- Opening Delimiter -
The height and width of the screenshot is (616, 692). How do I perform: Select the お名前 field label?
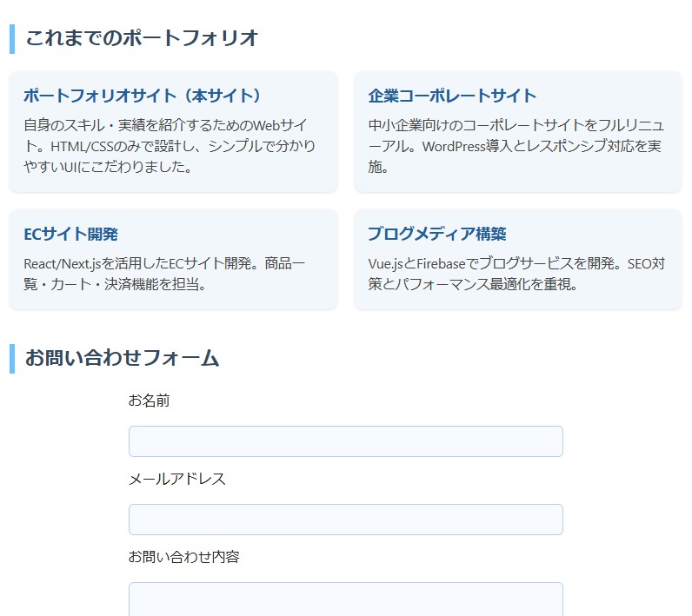point(150,401)
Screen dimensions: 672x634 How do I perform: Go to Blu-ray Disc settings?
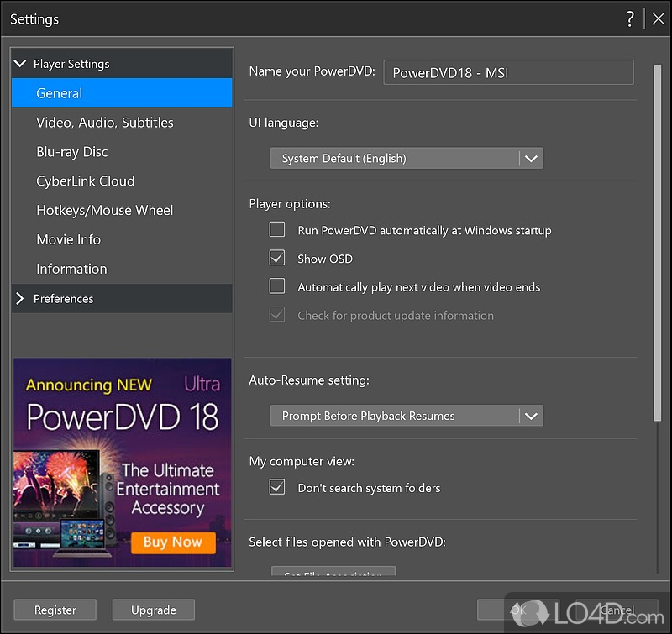71,152
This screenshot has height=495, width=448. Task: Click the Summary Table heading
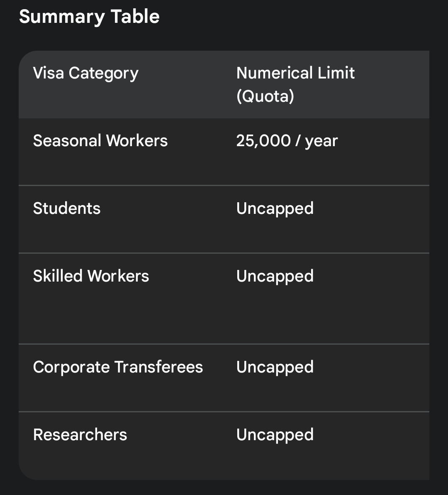[x=89, y=17]
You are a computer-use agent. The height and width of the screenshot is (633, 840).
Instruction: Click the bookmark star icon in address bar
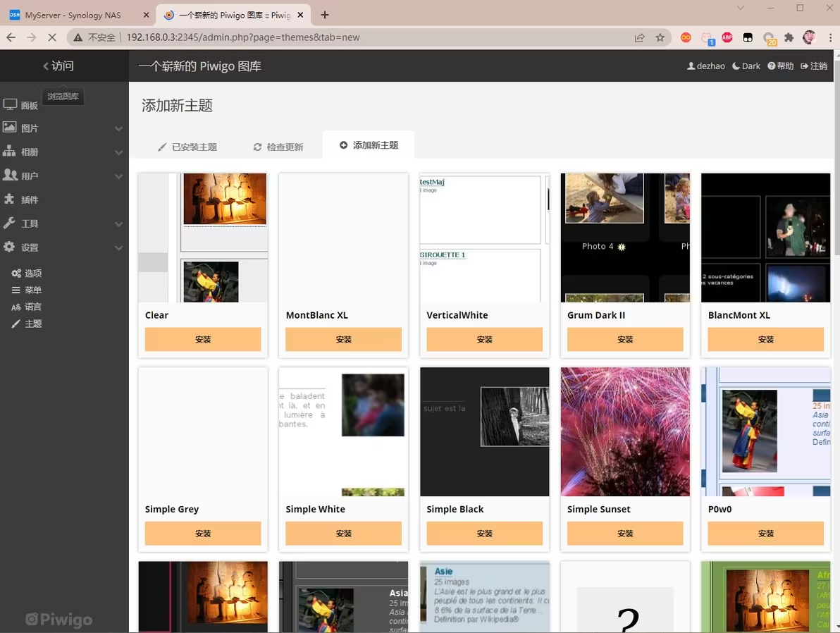pyautogui.click(x=660, y=37)
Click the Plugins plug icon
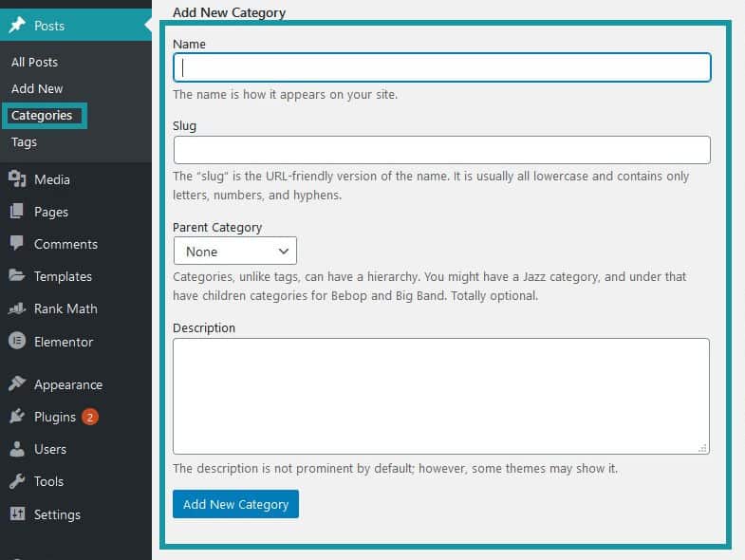The image size is (745, 560). [x=16, y=417]
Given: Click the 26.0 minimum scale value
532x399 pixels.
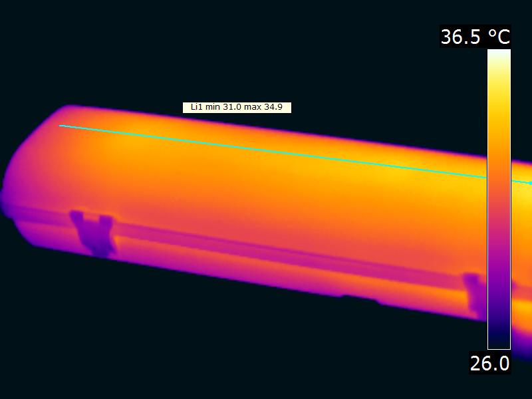Looking at the screenshot, I should (489, 363).
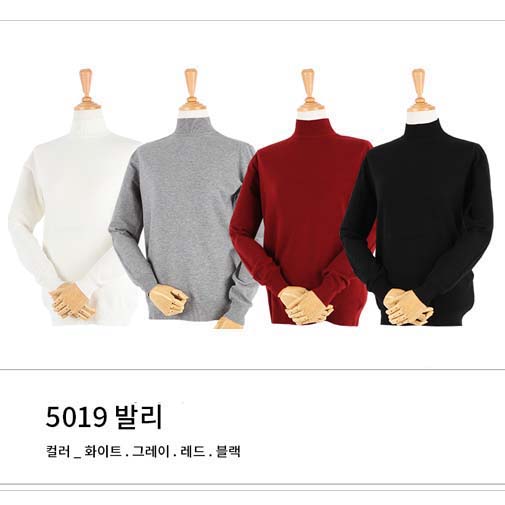Select the 그레이 color option text
The width and height of the screenshot is (505, 505).
point(151,451)
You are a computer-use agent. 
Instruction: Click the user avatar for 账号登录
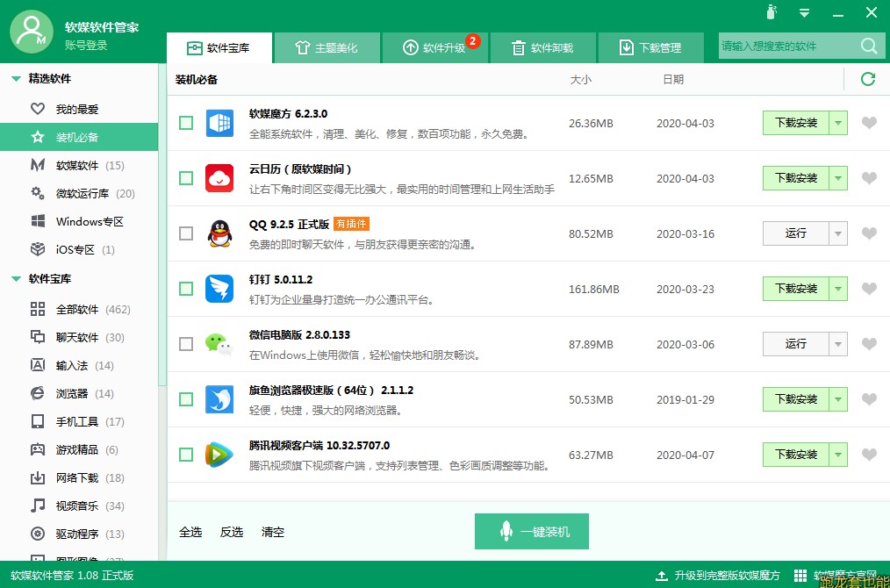(32, 32)
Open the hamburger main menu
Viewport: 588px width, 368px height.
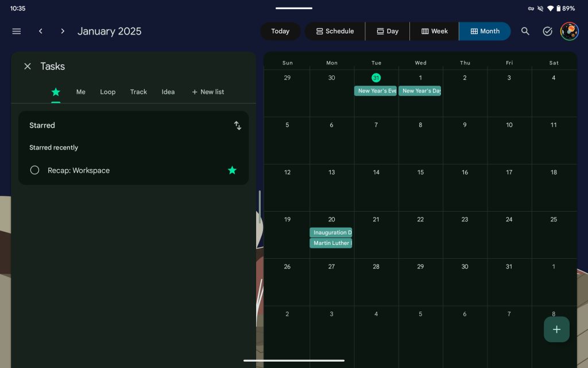point(17,31)
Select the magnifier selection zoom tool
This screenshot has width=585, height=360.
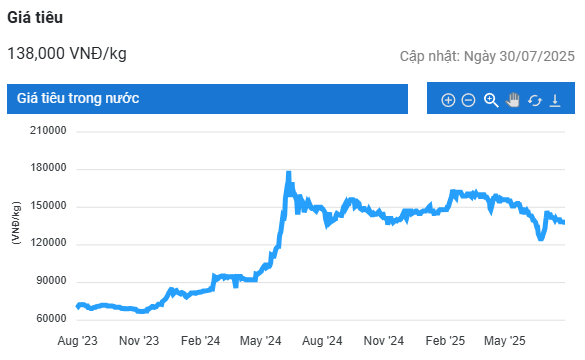tap(491, 100)
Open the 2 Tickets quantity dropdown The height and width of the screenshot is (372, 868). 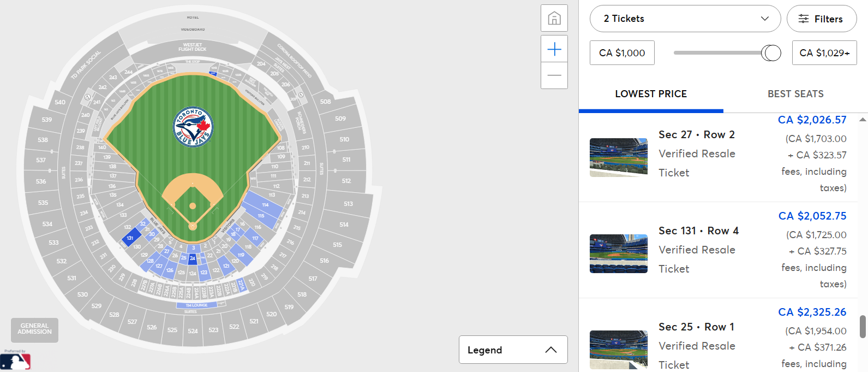pyautogui.click(x=685, y=19)
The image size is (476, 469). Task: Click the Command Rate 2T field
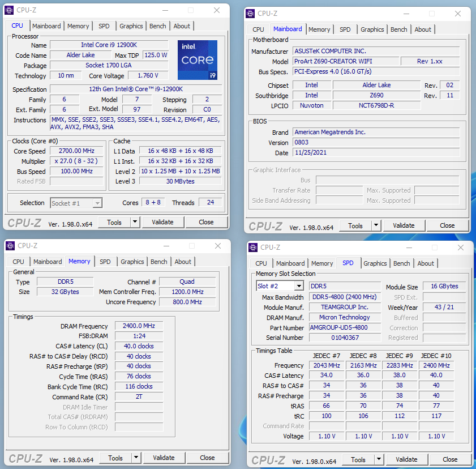point(139,396)
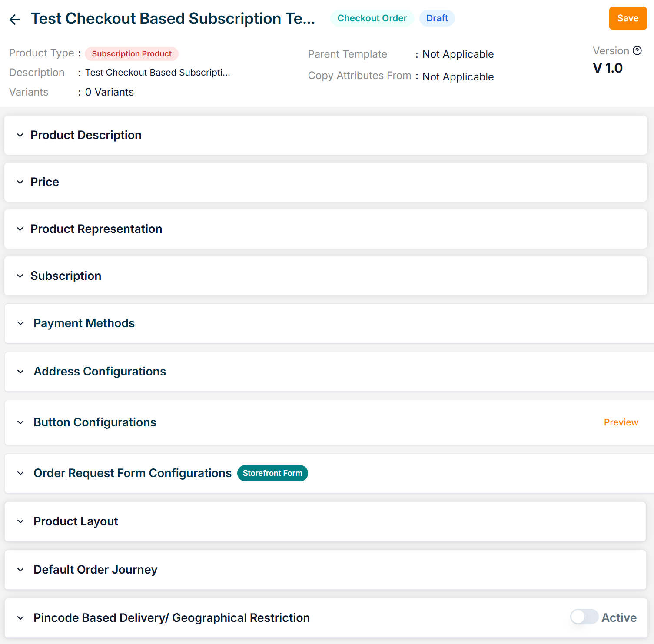Click the Version help question icon

637,51
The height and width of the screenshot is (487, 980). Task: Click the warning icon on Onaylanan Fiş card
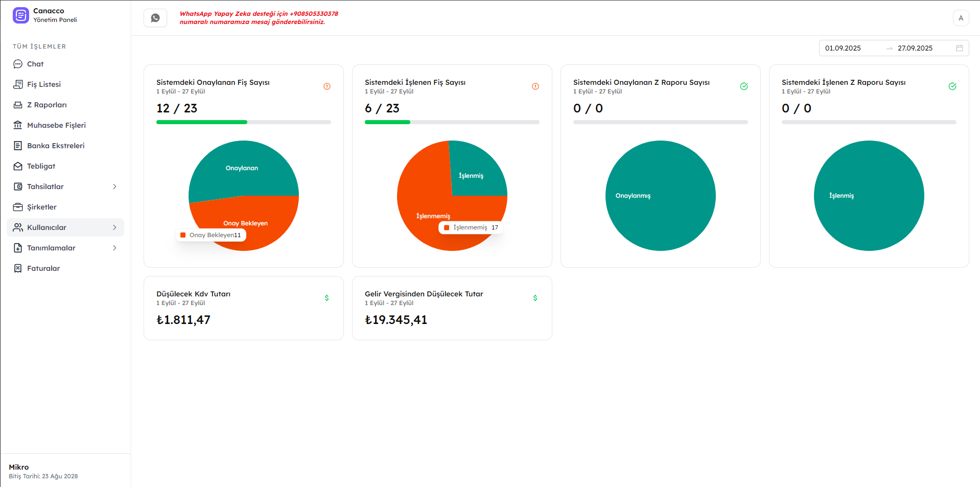(327, 86)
- Closing Delimiter -
- Work item -
Work out how many lines in this data contain "agent". Only that number should be given.

- Task solution -
2